━━ Materials provided

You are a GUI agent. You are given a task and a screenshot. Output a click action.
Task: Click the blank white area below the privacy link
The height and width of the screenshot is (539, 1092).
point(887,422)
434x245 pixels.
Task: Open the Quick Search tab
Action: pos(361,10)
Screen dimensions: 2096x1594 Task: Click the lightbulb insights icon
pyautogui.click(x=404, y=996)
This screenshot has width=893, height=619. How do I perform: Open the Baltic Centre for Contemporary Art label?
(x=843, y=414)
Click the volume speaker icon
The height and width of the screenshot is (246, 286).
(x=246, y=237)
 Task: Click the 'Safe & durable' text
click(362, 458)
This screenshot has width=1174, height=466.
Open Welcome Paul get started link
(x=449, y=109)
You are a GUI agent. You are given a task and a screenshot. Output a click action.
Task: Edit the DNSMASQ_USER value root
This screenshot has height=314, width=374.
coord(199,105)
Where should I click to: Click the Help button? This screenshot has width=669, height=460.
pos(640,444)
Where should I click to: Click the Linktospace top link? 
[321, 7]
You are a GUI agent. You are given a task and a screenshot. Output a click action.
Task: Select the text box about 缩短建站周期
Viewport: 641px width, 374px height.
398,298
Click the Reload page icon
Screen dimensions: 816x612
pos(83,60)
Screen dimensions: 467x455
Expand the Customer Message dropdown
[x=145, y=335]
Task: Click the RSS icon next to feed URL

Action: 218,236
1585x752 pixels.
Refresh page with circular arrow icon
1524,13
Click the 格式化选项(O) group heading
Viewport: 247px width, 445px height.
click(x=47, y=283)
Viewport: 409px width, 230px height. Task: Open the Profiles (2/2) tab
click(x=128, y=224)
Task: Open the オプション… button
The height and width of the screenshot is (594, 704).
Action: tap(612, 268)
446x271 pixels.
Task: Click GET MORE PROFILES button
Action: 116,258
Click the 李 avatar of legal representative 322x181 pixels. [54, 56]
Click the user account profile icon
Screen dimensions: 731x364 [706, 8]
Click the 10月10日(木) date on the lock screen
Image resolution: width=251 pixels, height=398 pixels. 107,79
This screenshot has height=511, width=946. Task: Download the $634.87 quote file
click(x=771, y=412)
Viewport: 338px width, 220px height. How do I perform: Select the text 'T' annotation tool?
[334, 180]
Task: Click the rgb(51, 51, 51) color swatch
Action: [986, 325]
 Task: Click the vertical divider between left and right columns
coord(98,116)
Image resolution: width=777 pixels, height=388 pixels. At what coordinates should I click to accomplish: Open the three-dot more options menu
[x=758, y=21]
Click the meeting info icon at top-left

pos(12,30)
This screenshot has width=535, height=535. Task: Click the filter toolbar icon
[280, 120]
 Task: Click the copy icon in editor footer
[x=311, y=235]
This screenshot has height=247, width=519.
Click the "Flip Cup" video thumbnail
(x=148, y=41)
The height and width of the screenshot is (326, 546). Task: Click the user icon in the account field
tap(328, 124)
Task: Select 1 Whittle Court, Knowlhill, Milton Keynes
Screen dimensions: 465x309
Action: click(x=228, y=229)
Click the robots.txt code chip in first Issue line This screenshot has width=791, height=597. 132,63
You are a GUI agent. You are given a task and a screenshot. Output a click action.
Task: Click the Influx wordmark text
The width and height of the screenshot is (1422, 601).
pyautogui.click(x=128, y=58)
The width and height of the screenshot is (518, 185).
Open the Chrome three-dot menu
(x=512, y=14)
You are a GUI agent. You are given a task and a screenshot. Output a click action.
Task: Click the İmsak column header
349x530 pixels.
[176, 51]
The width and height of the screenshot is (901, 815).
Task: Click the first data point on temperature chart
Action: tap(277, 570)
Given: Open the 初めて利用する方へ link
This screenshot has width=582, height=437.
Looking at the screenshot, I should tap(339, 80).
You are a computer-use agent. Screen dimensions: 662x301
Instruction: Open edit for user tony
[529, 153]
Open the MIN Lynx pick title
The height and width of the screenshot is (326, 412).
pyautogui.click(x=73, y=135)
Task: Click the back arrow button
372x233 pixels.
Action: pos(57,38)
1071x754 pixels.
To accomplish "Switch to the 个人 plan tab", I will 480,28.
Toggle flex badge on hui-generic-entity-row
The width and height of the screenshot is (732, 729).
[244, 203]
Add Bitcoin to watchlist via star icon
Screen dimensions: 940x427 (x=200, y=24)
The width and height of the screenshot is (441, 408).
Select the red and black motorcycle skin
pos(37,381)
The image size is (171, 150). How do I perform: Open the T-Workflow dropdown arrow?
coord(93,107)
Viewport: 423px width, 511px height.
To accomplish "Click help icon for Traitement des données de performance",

━━━━

### Try it
Start to finish, copy the material out exactly.

### Output of the task
You are a GUI agent. You are given a task and a screenshot. Output a click action.
Task: Click the blank white area below the privacy link
The height and width of the screenshot is (539, 1092).
point(887,422)
434x245 pixels.
Task: Open the Quick Search tab
Action: pos(361,10)
Screen dimensions: 2096x1594 Task: Click the lightbulb insights icon
pyautogui.click(x=404, y=996)
This screenshot has width=893, height=619. How do I perform: Open the Baltic Centre for Contemporary Art label?
(x=843, y=414)
Click the volume speaker icon
The height and width of the screenshot is (246, 286).
(x=246, y=237)
 Task: Click the 'Safe & durable' text
click(362, 458)
This screenshot has width=1174, height=466.
Open Welcome Paul get started link
(x=449, y=109)
You are a GUI agent. You are given a task and a screenshot. Output a click action.
Task: Edit the DNSMASQ_USER value root
This screenshot has height=314, width=374.
coord(199,105)
Where should I click to: Click the Help button? This screenshot has width=669, height=460.
pos(640,444)
Where should I click to: Click the Linktospace top link? 
[321, 7]
You are a GUI agent. You are given a task and a screenshot. Output a click action.
Task: Select the text box about 缩短建站周期
Viewport: 641px width, 374px height.
398,298
Click the Reload page icon
Screen dimensions: 816x612
pos(83,60)
Screen dimensions: 467x455
Expand the Customer Message dropdown
[x=145, y=335]
Task: Click the RSS icon next to feed URL

Action: 218,236
1585x752 pixels.
Refresh page with circular arrow icon
1524,13
Click the 格式化选项(O) group heading
Viewport: 247px width, 445px height.
click(x=47, y=283)
Viewport: 409px width, 230px height. Task: Open the Profiles (2/2) tab
click(x=128, y=224)
Task: Open the オプション… button
The height and width of the screenshot is (594, 704).
Action: tap(612, 268)
446x271 pixels.
Task: Click GET MORE PROFILES button
Action: 116,258
Click the 李 avatar of legal representative 322x181 pixels. [54, 56]
Click the user account profile icon
Screen dimensions: 731x364 [706, 8]
Click the 10月10日(木) date on the lock screen
Image resolution: width=251 pixels, height=398 pixels. 107,79
This screenshot has height=511, width=946. Task: Download the $634.87 quote file
click(x=771, y=412)
Viewport: 338px width, 220px height. How do I perform: Select the text 'T' annotation tool?
[334, 180]
Task: Click the rgb(51, 51, 51) color swatch
Action: [986, 325]
 Task: Click the vertical divider between left and right columns
coord(98,116)
Image resolution: width=777 pixels, height=388 pixels. At what coordinates should I click to accomplish: Open the three-dot more options menu
[x=758, y=21]
Click the meeting info icon at top-left

pos(12,30)
This screenshot has width=535, height=535. Task: Click the filter toolbar icon
[280, 120]
 Task: Click the copy icon in editor footer
[x=311, y=235]
This screenshot has height=247, width=519.
Click the "Flip Cup" video thumbnail
(x=148, y=41)
The height and width of the screenshot is (326, 546). Task: Click the user icon in the account field
tap(328, 124)
Task: Select 1 Whittle Court, Knowlhill, Milton Keynes
Screen dimensions: 465x309
Action: click(x=228, y=229)
Click the robots.txt code chip in first Issue line This screenshot has width=791, height=597. 132,63
You are a GUI agent. You are given a task and a screenshot. Output a click action.
Task: Click the Influx wordmark text
The width and height of the screenshot is (1422, 601).
pyautogui.click(x=128, y=58)
The width and height of the screenshot is (518, 185).
Open the Chrome three-dot menu
(x=512, y=14)
You are a GUI agent. You are given a task and a screenshot. Output a click action.
Task: Click the İmsak column header
349x530 pixels.
[176, 51]
The width and height of the screenshot is (901, 815).
Task: Click the first data point on temperature chart
Action: tap(277, 570)
Given: Open the 初めて利用する方へ link
This screenshot has width=582, height=437.
Looking at the screenshot, I should tap(339, 80).
You are a computer-use agent. Screen dimensions: 662x301
Instruction: Open edit for user tony
[529, 153]
Open the MIN Lynx pick title
The height and width of the screenshot is (326, 412).
pyautogui.click(x=73, y=135)
Task: Click the back arrow button
372x233 pixels.
Action: pos(57,38)
1071x754 pixels.
To accomplish "Switch to the 个人 plan tab", I will 480,28.
Toggle flex badge on hui-generic-entity-row
The width and height of the screenshot is (732, 729).
[244, 203]
Add Bitcoin to watchlist via star icon
Screen dimensions: 940x427 (x=200, y=24)
The width and height of the screenshot is (441, 408).
Select the red and black motorcycle skin
pos(37,381)
The image size is (171, 150). How do I perform: Open the T-Workflow dropdown arrow?
coord(93,107)
Viewport: 423px width, 511px height.
To accomplish "Click help icon for Traitement des données de performance",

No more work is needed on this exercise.